Your City Isn't Changing as Fast as You Think
As an opinionated advocate who doesn't always know when to keep his mouth shut, I sometimes find myself getting yelled at (usually online, where the yelling is merely implied, rather than inflicted on my eardrums) by those who have decided that my interest in compact, walkable communities is an existential threat to their way of life:
"You can't expect everyone to ride bicycles, you know!"
"Some people like having their own house with a yard. We're not just all going to give that up."
"You want every one of us to sacrifice the lifestyle we moved here for to achieve your goal of radically transforming our city."
As an urbanist who spends plenty of time in conversation with others who have a strong interest in walkable, compact communities, I also get to hear a lot of things like these:
"The suburbs are dead. The millennial generation doesn't want to live in a cul-de-sac and have a three-car garage anymore, so those places are all going away."
"Low-density neighborhoods are not sustainable. We need to add a lot more density, everywhere."
Both of the above sets of perspectives are, in one way or another, detached from some basic mathematical realities.
Public debate about even minor changes to land-use policy often seems premised on the unstated assumption that the stakes are colossal. Sometimes, it can feel like we are being asked to either approve or reject a sweeping, wholesale redesign of our communities, which will no doubt be implemented by our city planner overlords with all the zeal of a Leninist Five-Year Plan. For example, the tentative proposal in Minneapolis's new draft comprehensive plan to allow (not require) duplexes, triplexes, and fourplexes in single-family neighborhoods has been greeted with some stunningly breathless rhetoric about the "extinction" of single-family homes.
Extinction? Really? There are about 78,000 detached single-family homes in Minneapolis. To replace even half of them would mean more construction than has occurred in the entire city in the last four decades combined. And every one of those 39,000 single family homeowners would have to sell for that to occur. Most of those homes are going to be around for a long time yet.
And single family homes are likely to endure in most places. The median year that a residential structure was built in the U.S. is 1977. That was 41 years ago. Let's assume the pace continues: that means we can predict that half of all the structures that will exist in 2059 already exist today.
I'm in my 30's right now; I'll be elderly in 2059. The world will, presumably, be a dramatically different place. Yet half of the built environment that's going to exist then probably already exists right now.
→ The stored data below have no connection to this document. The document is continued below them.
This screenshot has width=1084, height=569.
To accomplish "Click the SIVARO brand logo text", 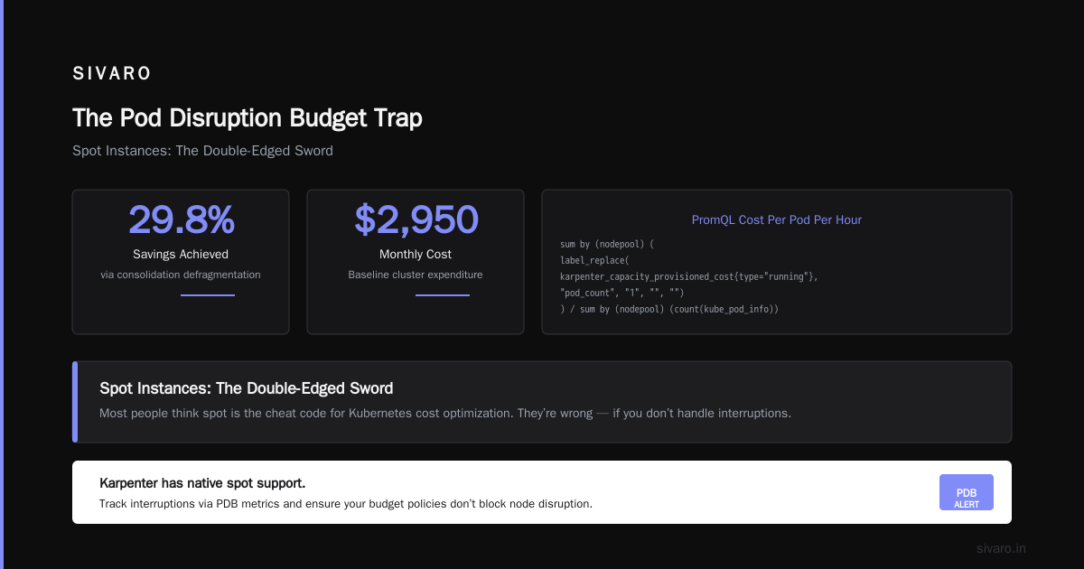I will coord(112,74).
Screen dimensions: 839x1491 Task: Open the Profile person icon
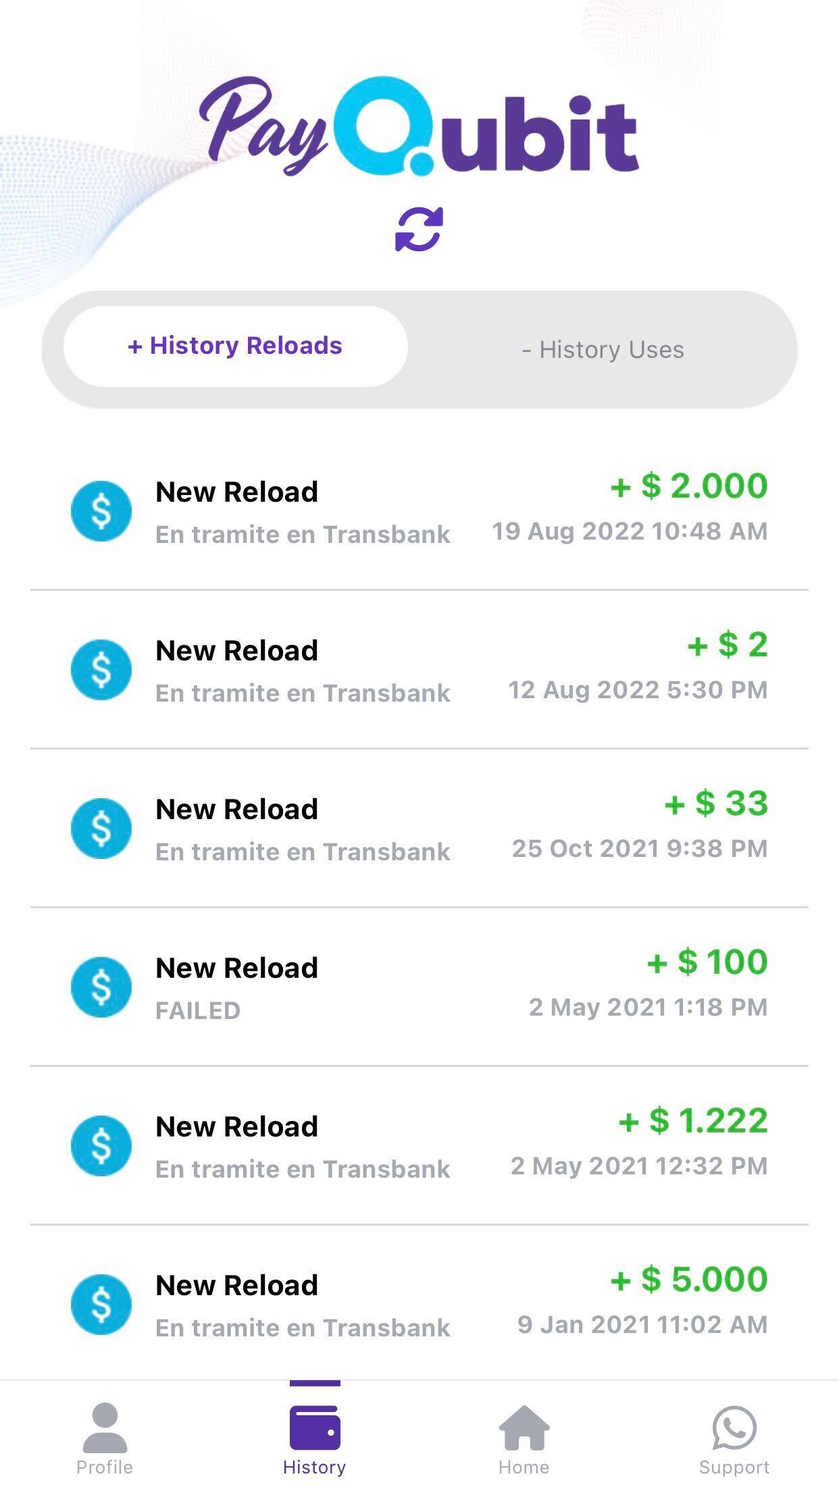point(105,1426)
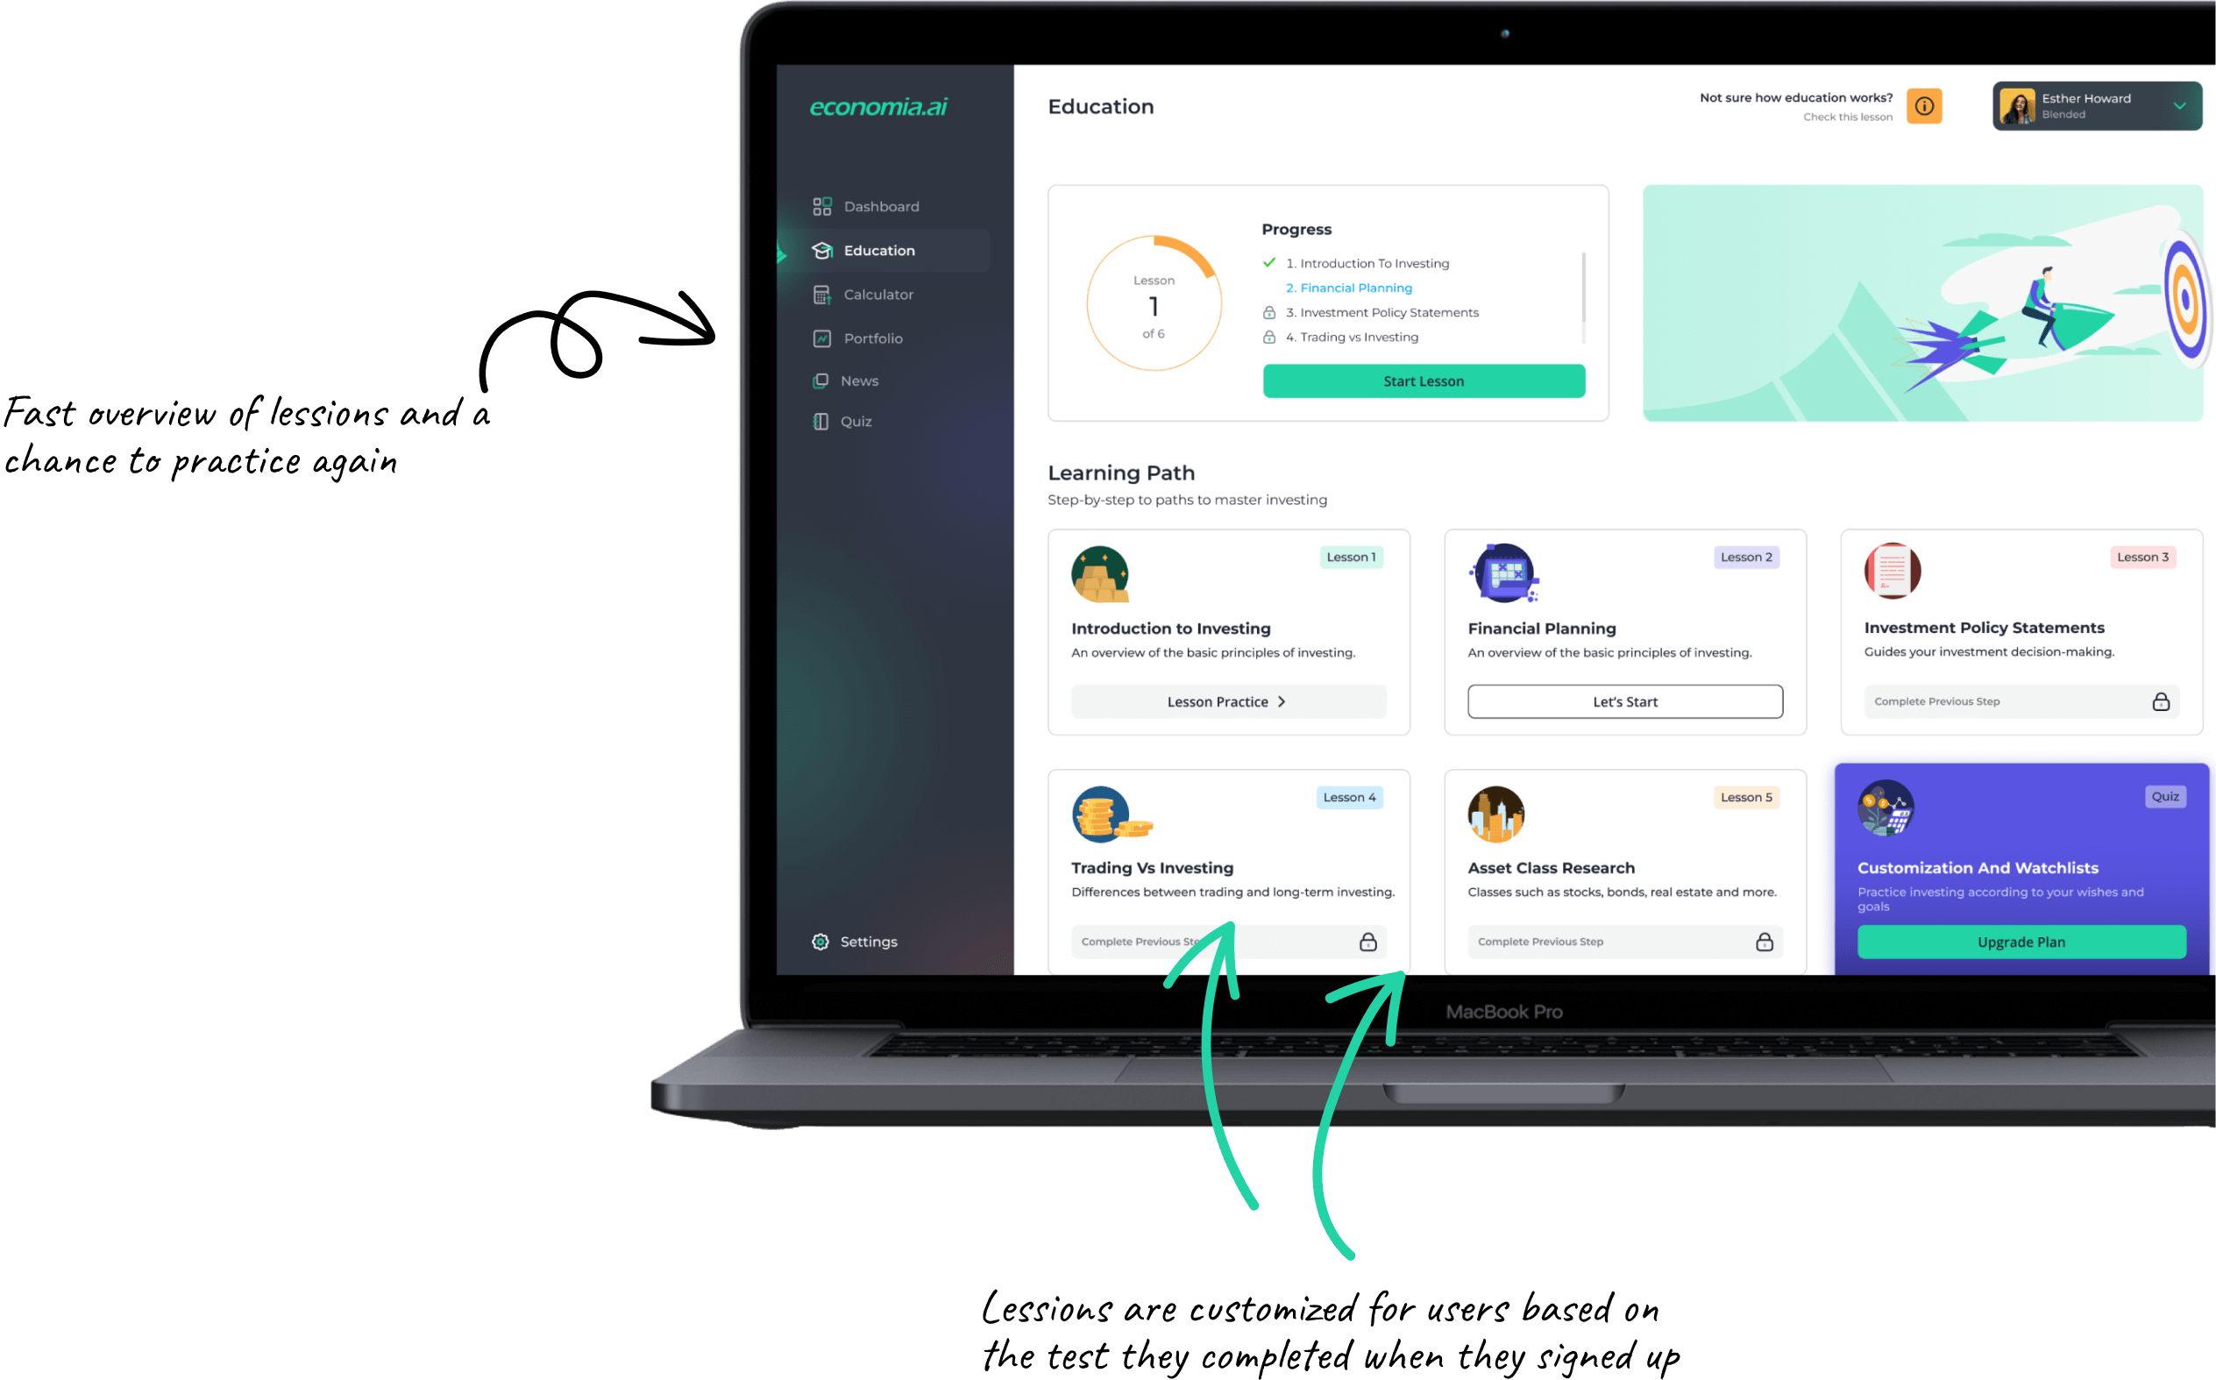2216x1380 pixels.
Task: Drag the lesson progress circle indicator
Action: click(x=1150, y=303)
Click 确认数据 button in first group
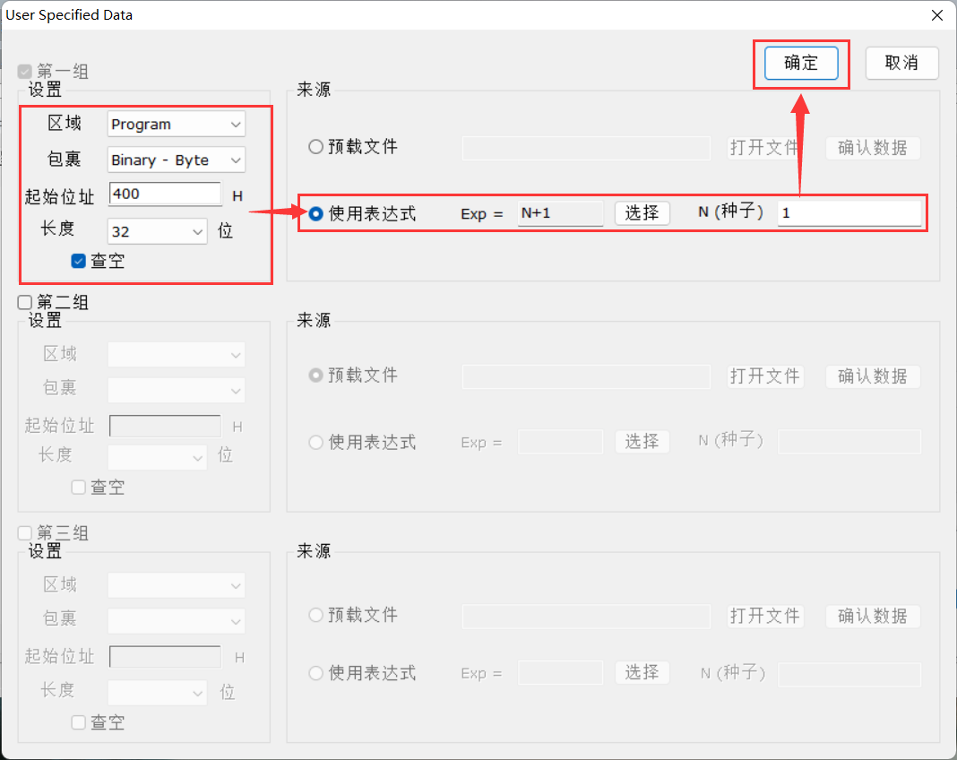This screenshot has width=957, height=760. [872, 148]
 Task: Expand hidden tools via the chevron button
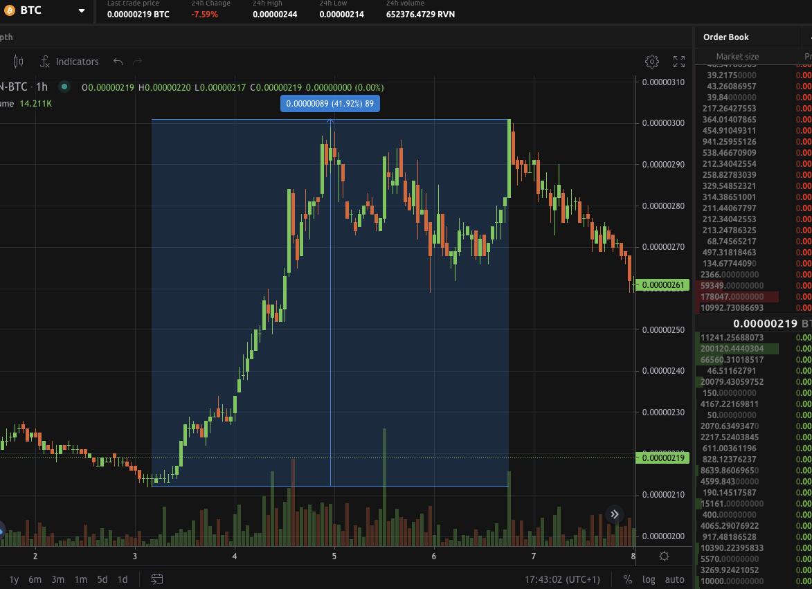click(x=613, y=514)
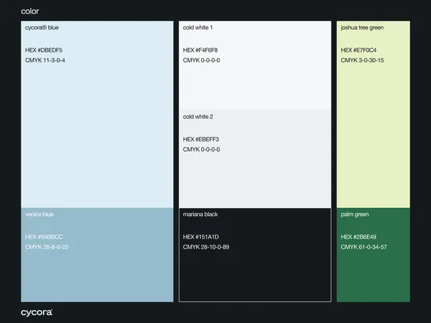
Task: Click HEX #2B6E49 text
Action: click(358, 237)
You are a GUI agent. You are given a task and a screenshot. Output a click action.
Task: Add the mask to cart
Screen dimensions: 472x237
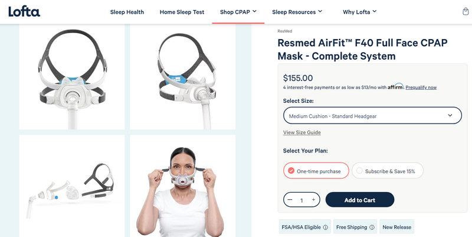click(x=360, y=200)
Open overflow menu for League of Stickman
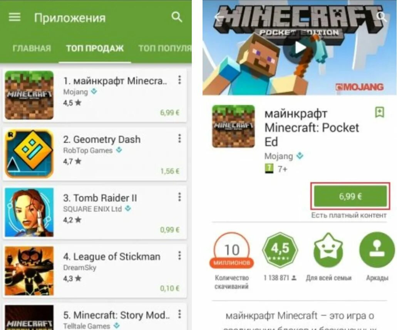The image size is (397, 330). (179, 256)
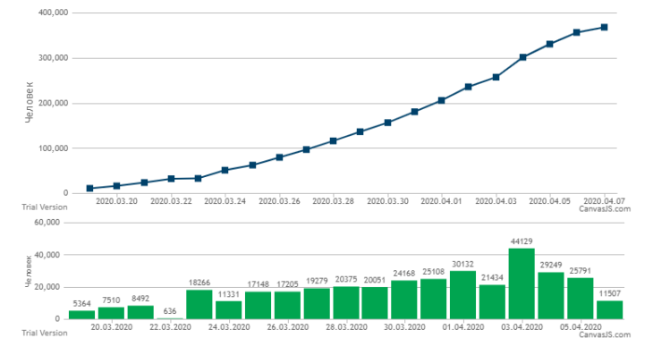The width and height of the screenshot is (653, 355).
Task: Click the line marker for 2020.04.07
Action: (x=604, y=28)
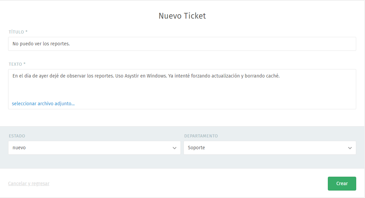Click the chevron arrow of Departamento field
The image size is (365, 198).
350,148

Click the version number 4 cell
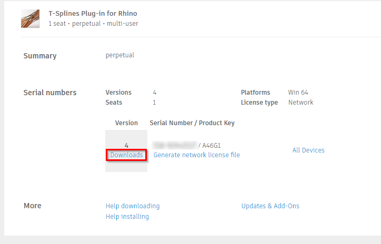tap(126, 145)
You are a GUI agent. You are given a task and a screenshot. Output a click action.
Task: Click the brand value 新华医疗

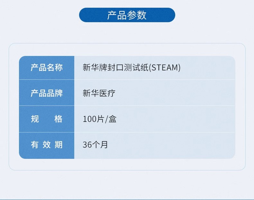[x=99, y=93]
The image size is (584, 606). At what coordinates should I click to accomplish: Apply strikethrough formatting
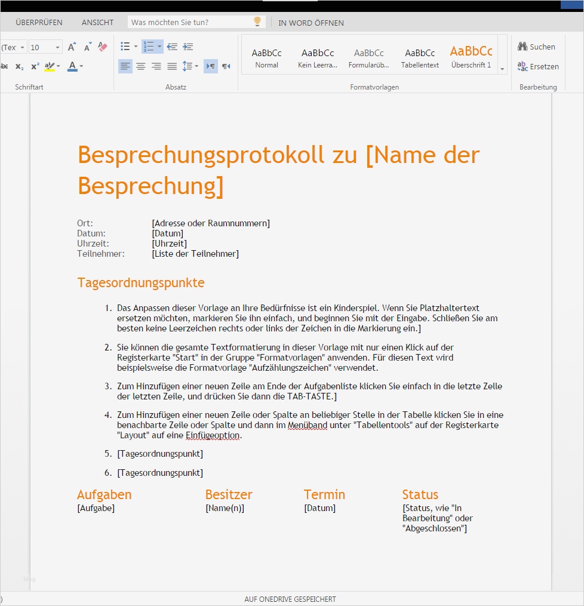[5, 66]
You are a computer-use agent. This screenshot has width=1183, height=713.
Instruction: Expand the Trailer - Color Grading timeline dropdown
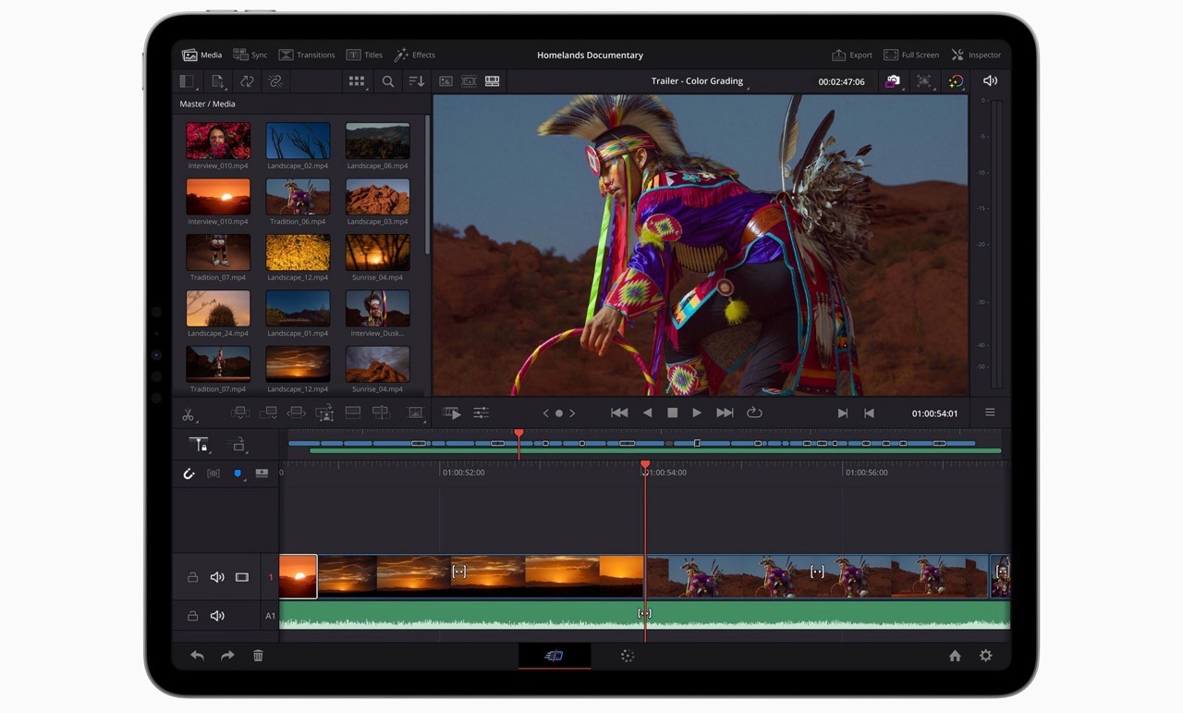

I can hop on my bike tomorrow and go look at it.
Whether you welcome urban transformation or fear it, it's easy to overestimate how much things have already changed, and how much things are going to change in the near future. There are a lot of ways to measure the pace of transformation, but let's look at a simple one: What's the average percent of a region's housing stock that has been built new in the past few years?
Census data allow us to answer this question. For the U.S. as a whole, the answer is 2.3%. About 3.1 million housing units, out of a total of 134 million nationwide, are estimated by the Census Bureau's most recent American Community Survey to have been built between 2010 and 2016.
And remember, this isn't all the type of overhaul that folks in Minneapolis are so afraid of. Because a lot of those 3 million new homes are in brand new subdivisions where there were no prior neighbors, or large apartment buildings at the edge of a neighborhood rather than in its interior. If you buy a single-family home in America, chances are you're buying it in a location where far less than 2.3% of the housing stock is brand new, and the composition of the neighborhood is mostly exactly how its always been—dominated by other single family homes, and not changing particularly fast. But for the sake of argument, let's go with that 2.3% figure and explore it.
What does 2.3% growth in six years mean? Here's an aerial photo of a few typical city blocks, 1/16 mile wide by 1/8 mile long, in a typical gridded urban neighborhood. There are 24 homes on each block.
Imagine that just one home every two blocks—one out of 48—is torn down and replaced every six years or so. Imagine that's true across an entire neighborhood. That neighborhood is then changing at about the median rate. Roughly half of all U.S. neighborhoods have more new buildings than that. Half have fewer.
One out of 48 homes every six years: you could buy a house in that hypothetical neighborhood and live there for most of your adult life, and things when you moved out would look much like when you moved in. Countless Americans live in places where that is the case.
And not all that many of us do settle in a place for our whole adult lives anyway: the median length of homeownership is just 8.7 years. A common argument against neighborhood change is that those who purchased in a neighborhood were buying a particular character, density, and set of amenities that existed when they purchased, and they deserve to retain that. But if that's your argument, it's fair to say that, if most neighborhoods change very little in 8.7 years, or even twice that time, most people's expectation isn't actually being violated. In fact, most neighborhoods could see a whole lot more incremental change than they do, and the median homeowner would still get to move out of a neighborhood much like the one she moved into.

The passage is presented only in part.